Titre original italien : « Ombre bianche »

Les dents du diable (The Savage Innocents)Inuk est un inuit. Robuste et excellent chasseur, il a toujours de quoi manger et se vêtir mais il sait qu’il doit maintenant trouver une femme…
The Savage Innocents (on peut oublier le titre français qui doit être une erreur car on ne voit vraiment pas à quoi il se rapporte) est une production anglo-franco-italienne. Il s’agit de l’adaptation du roman Top of the World de l’écrivain suisse Hans Ruesch qui se déroule dans le monde polaire des Inuits. Ce film assez méconnu étonne à priori dans la filmographie de l’américain Nicholas Ray. La première moitié du film est une description presque ethnologique du mode de vie d’un chasseur inuit, montrant les pratiques pour chasser, manger, se mettre en couple et les autres habitudes de la vie courante.

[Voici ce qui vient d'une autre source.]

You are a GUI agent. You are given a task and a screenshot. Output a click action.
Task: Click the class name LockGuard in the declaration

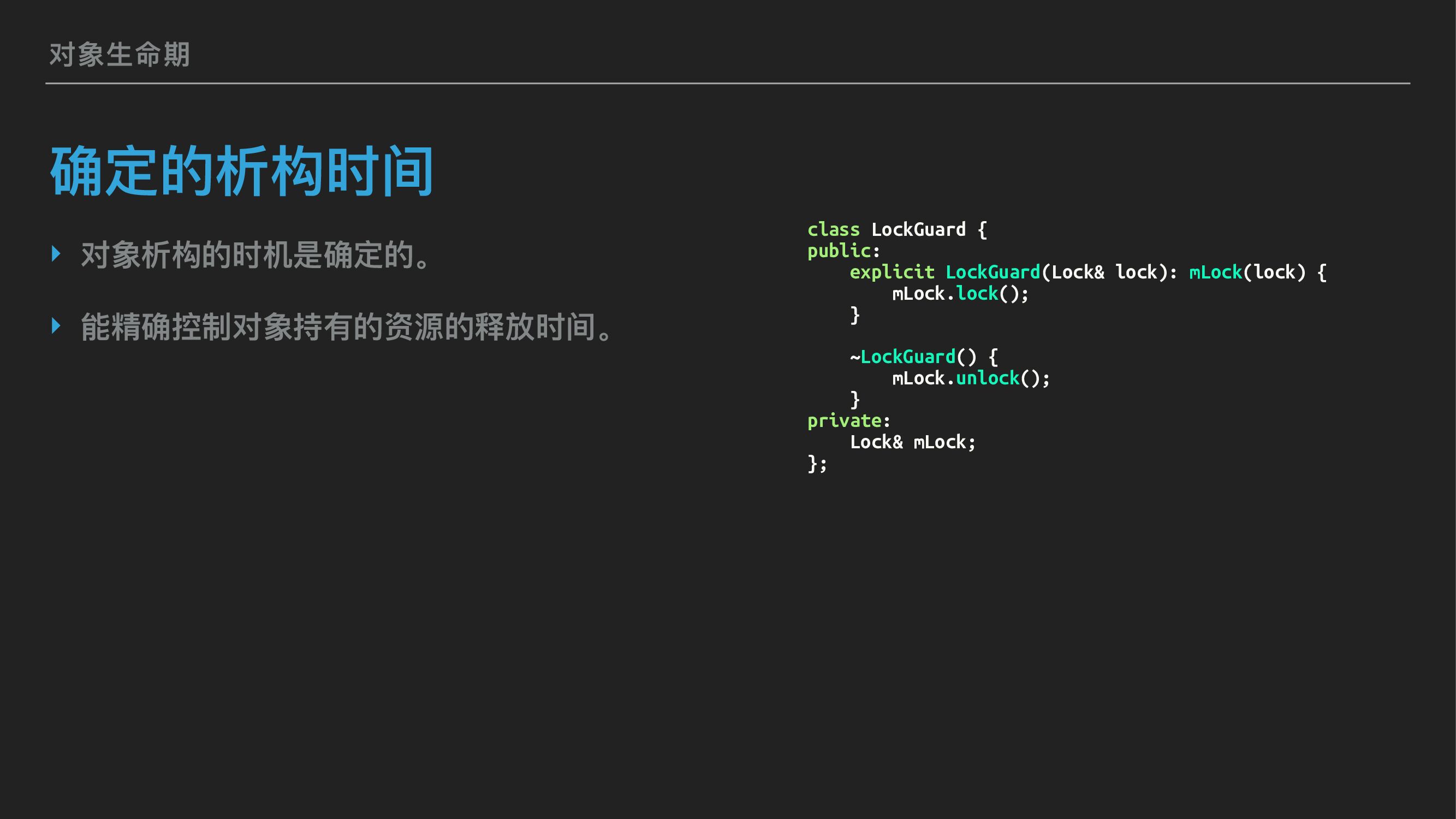tap(918, 229)
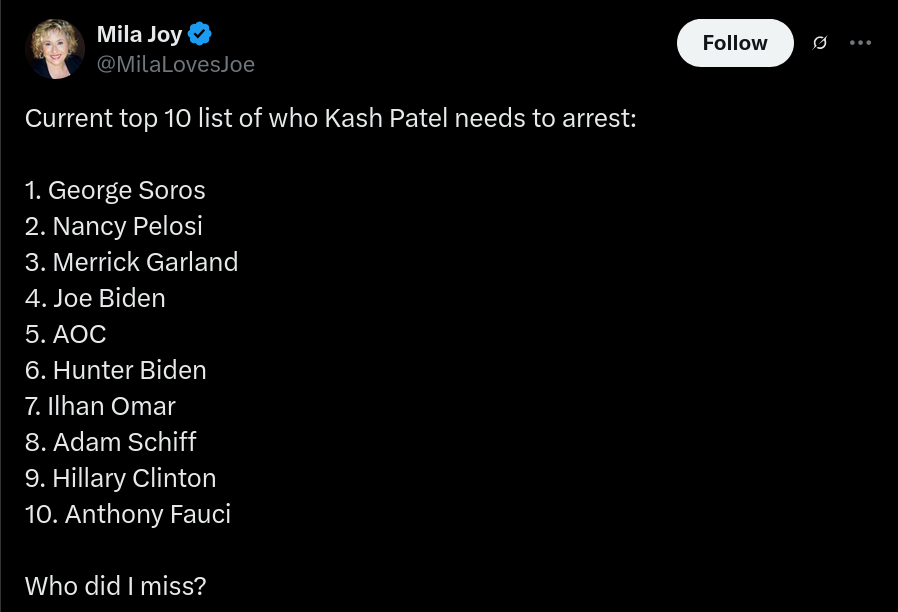Screen dimensions: 898x612
Task: Click the word arrest in tweet heading
Action: tap(599, 119)
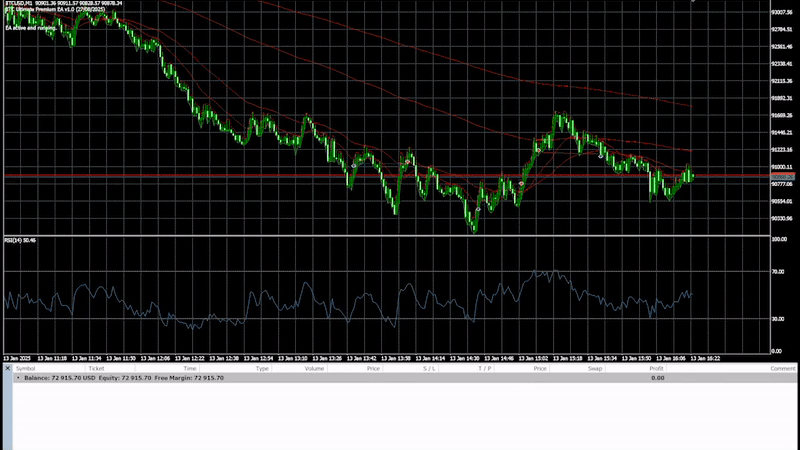Screen dimensions: 800x450
Task: Click the BTCUSD,M1 chart title text
Action: click(x=20, y=4)
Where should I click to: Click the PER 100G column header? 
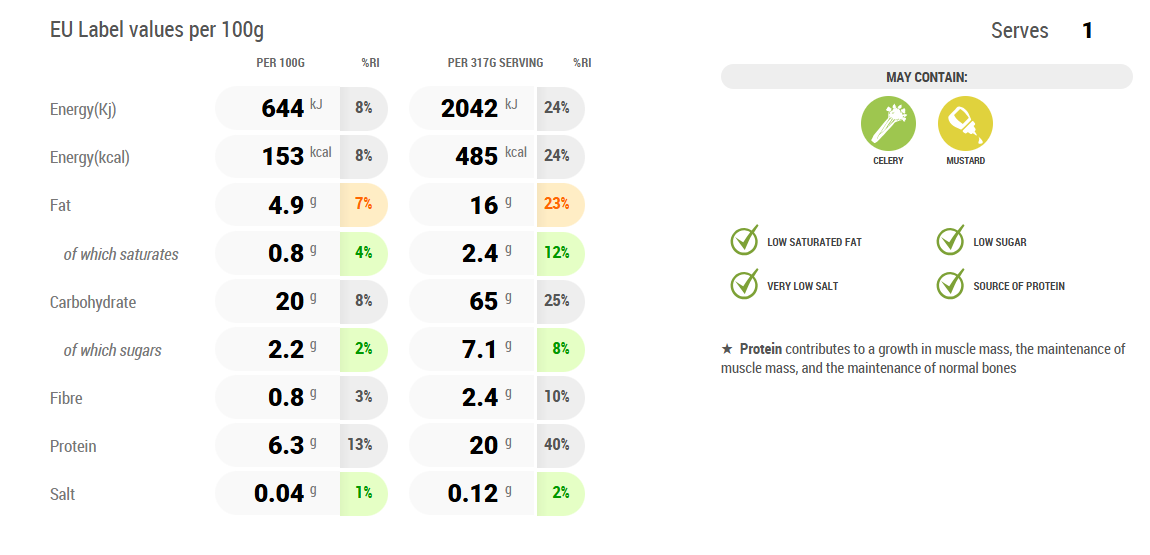pyautogui.click(x=280, y=63)
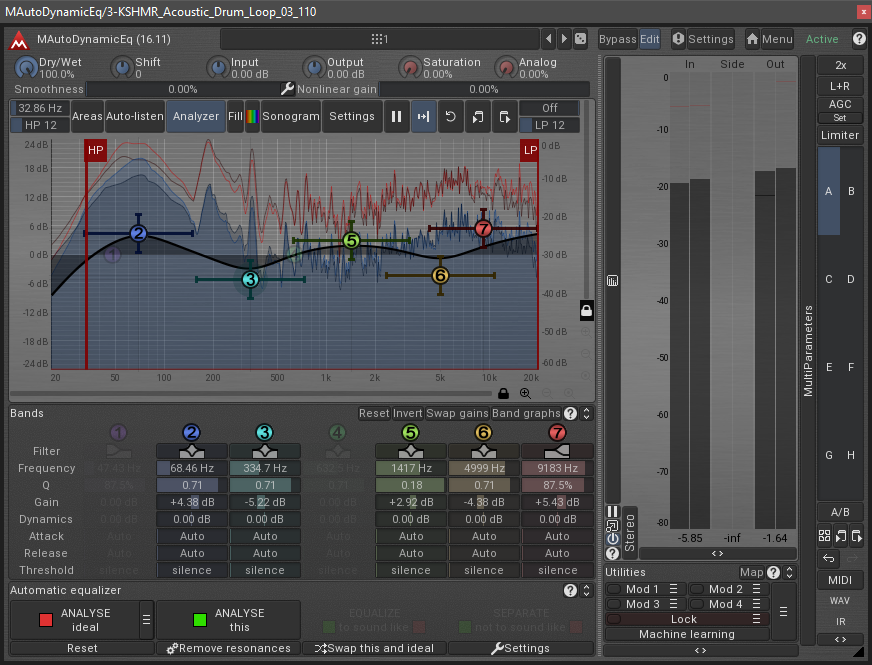
Task: Enable the Mod 1 modulator toggle
Action: click(613, 590)
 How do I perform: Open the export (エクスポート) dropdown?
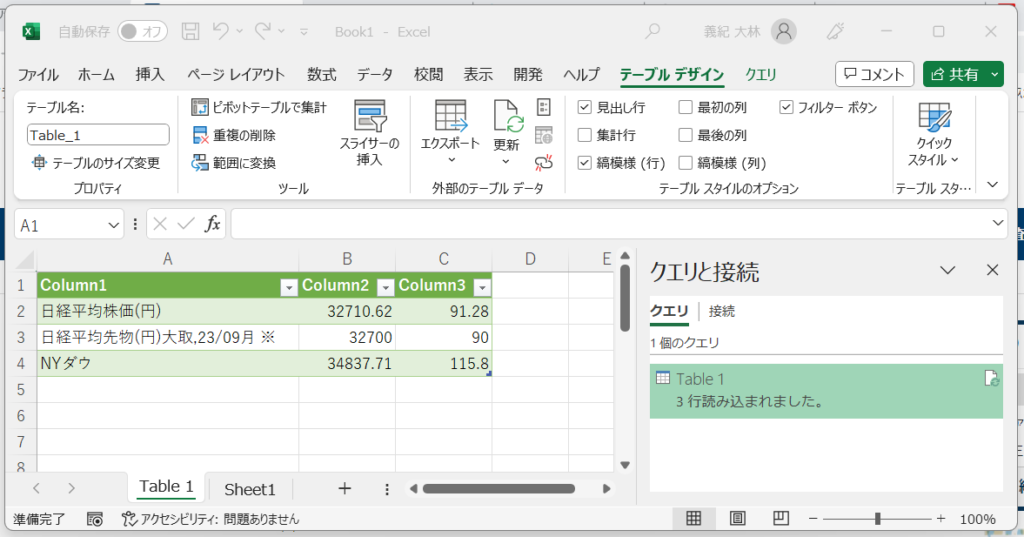450,159
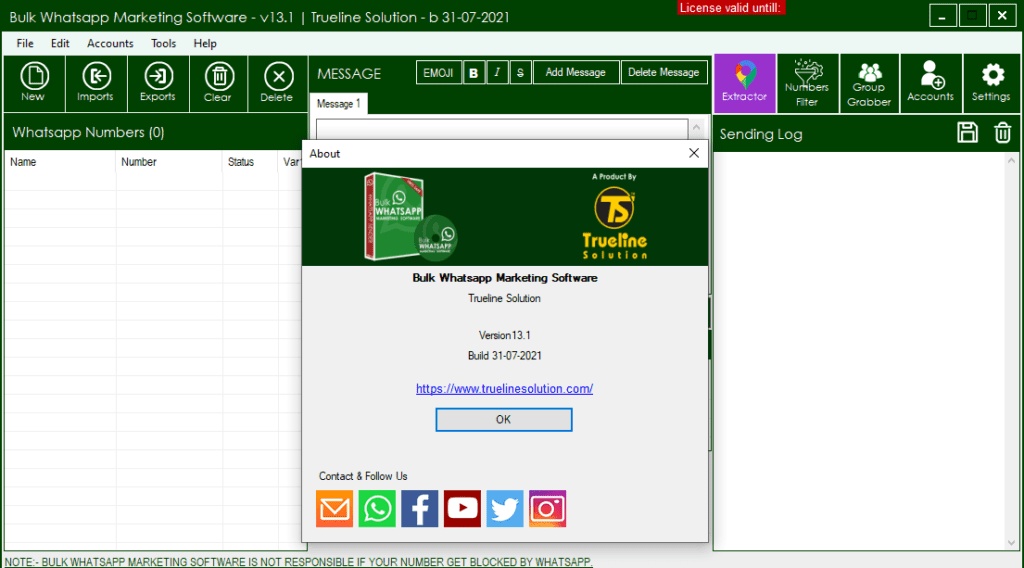Clear the Sending Log with trash icon

1002,133
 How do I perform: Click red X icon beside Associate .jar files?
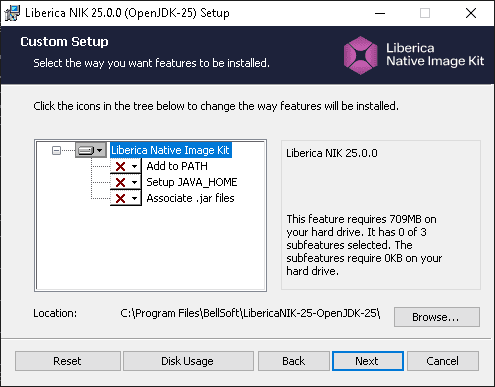(120, 198)
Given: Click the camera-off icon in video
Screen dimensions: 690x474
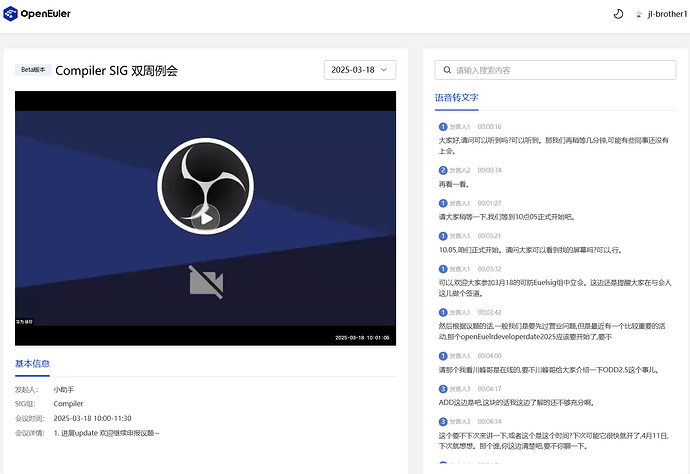Looking at the screenshot, I should 206,282.
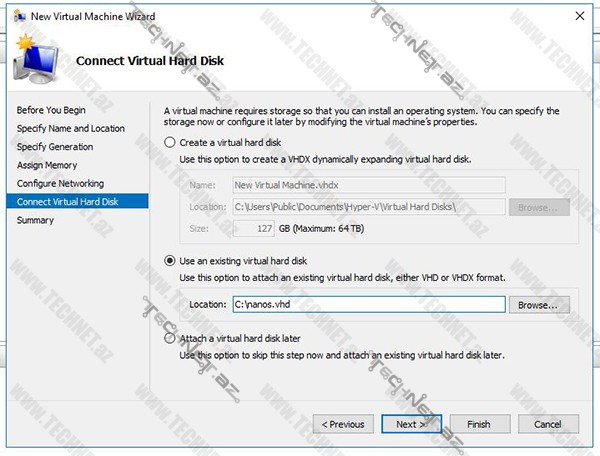Open the Summary step
600x456 pixels.
pyautogui.click(x=36, y=220)
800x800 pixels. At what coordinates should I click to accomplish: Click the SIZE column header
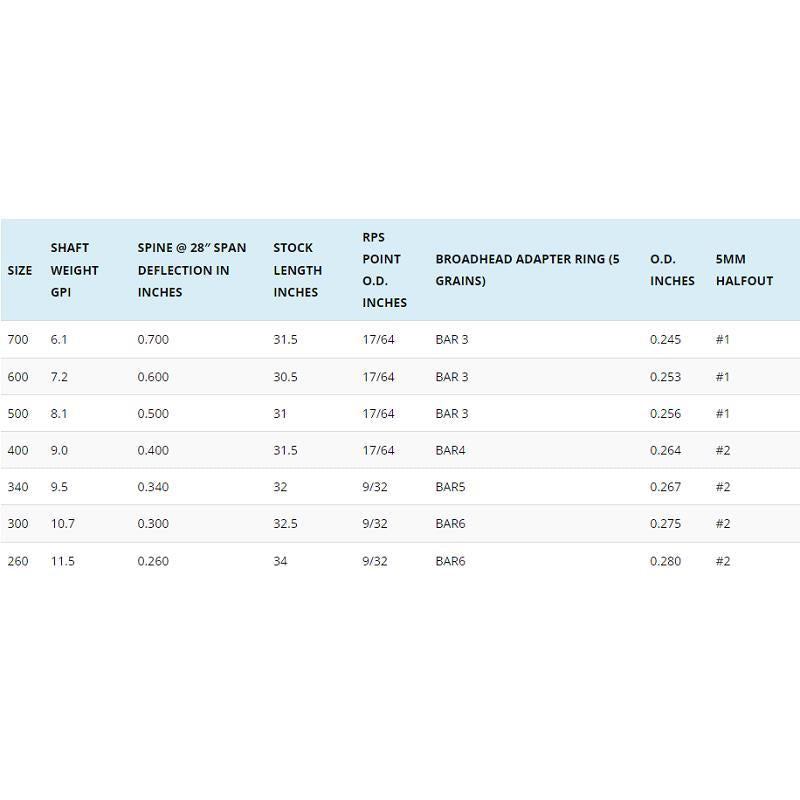click(x=19, y=270)
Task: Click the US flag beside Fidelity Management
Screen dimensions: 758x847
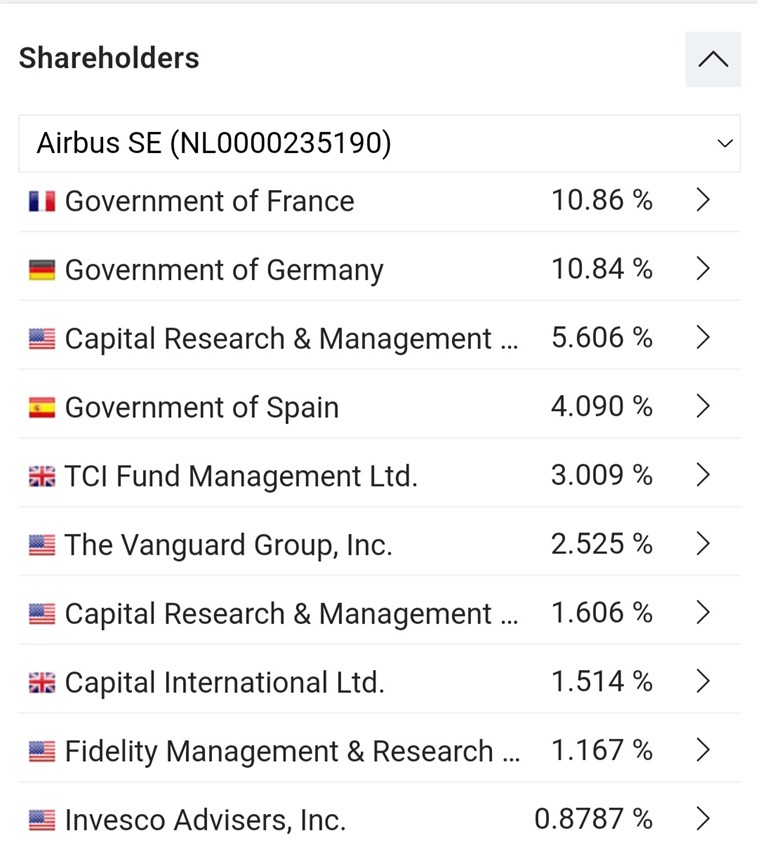Action: click(x=42, y=752)
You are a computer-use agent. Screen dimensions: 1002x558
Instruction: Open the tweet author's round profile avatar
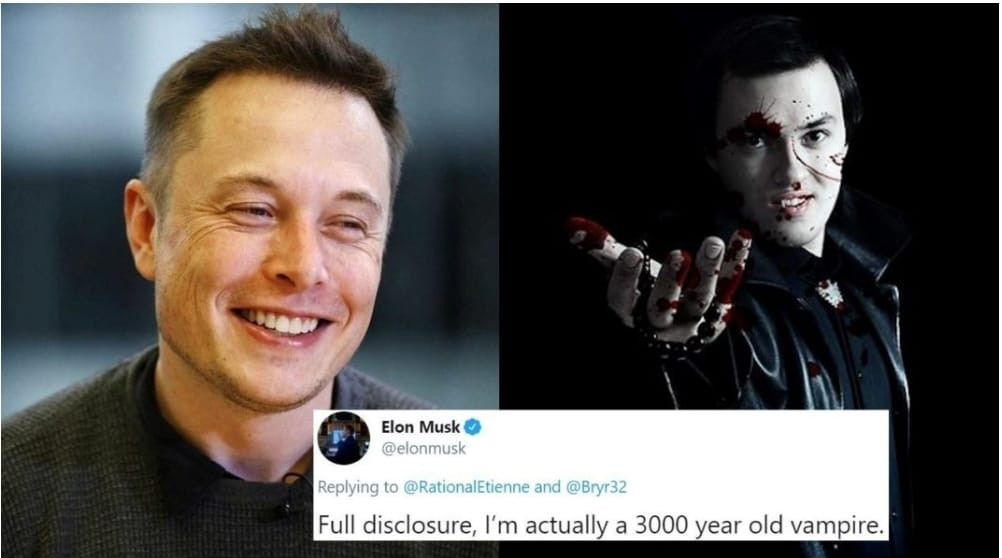point(344,438)
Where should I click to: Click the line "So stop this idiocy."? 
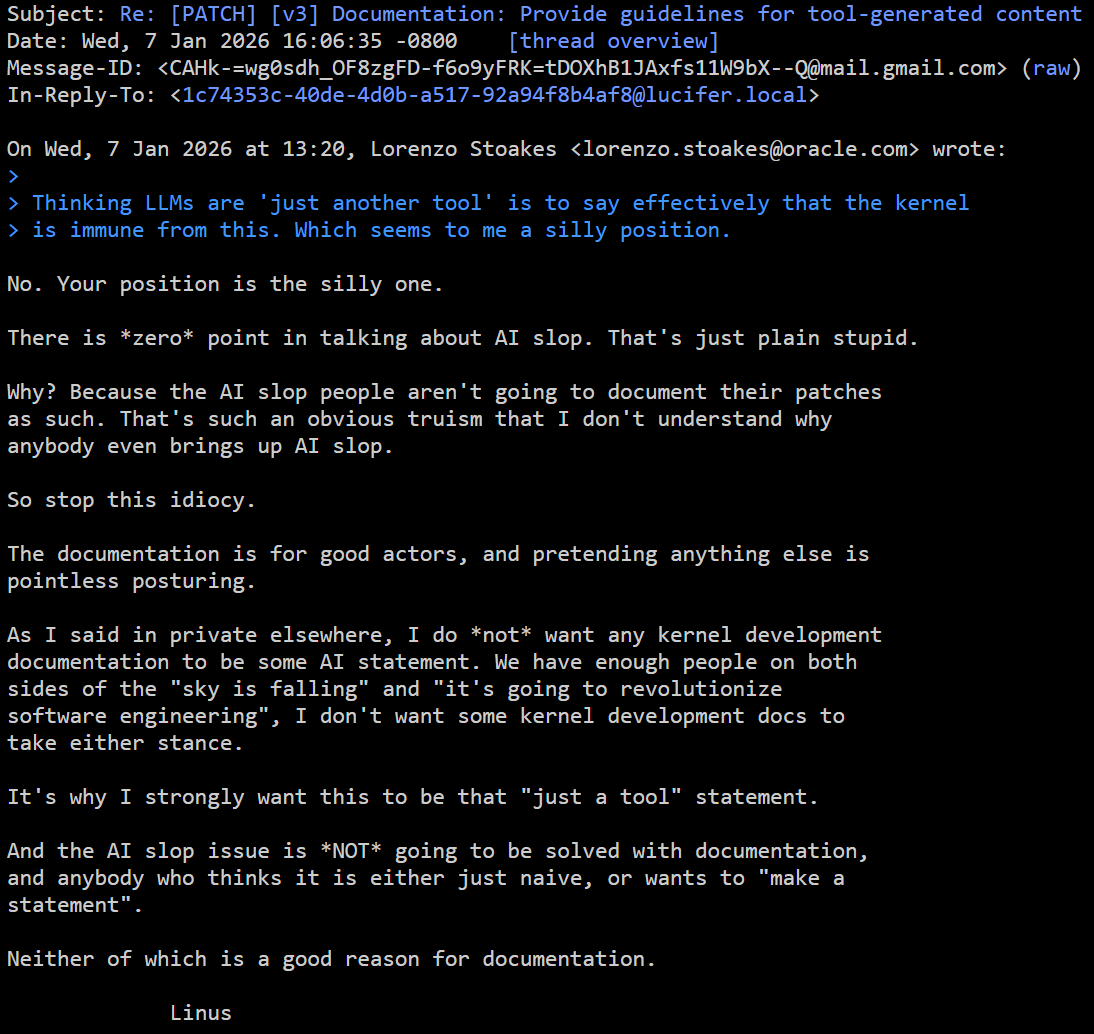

Anthony Quinn est étonnamment crédible en Inuit, il se donne entièrement et, hormis la langue (ils parlent anglais), l’immersion est totale. Ensuite, à la moitié du récit, notre héros va se retrouver confronté à la société moderne, sous la forme d’une poignée d’occidentaux venus acheter des peaux et d’un missionnaire. Leur méconnaissance des traditions Inuits va engendrer une situation dramatique. On retrouve là l’un des thèmes chers à Nicholas Ray, une approche très rousseauiste (« l’homme est bon par nature, c’est la société qui le corrompt ») que l’on peut trouver certainement un peu simplificatrice dans son application ici, sans que cela enlève aux qualités du film. Il est non seulement intéressant mais aussi très beau avec ses belles images tournées dans le Grand Nord canadien. Les scènes tournées en studio sont aisément identifiables, certes, mais elles restent très crédibles. Une intéressante découverte.
Elle:
Lui : 4 étoiles

Acteurs: Anthony Quinn, Yôko Tani, Peter O’Toole, Carlo Giustini, Anna May Wong
Voir la fiche du film et la filmographie de Nicholas Ray sur le site IMDB.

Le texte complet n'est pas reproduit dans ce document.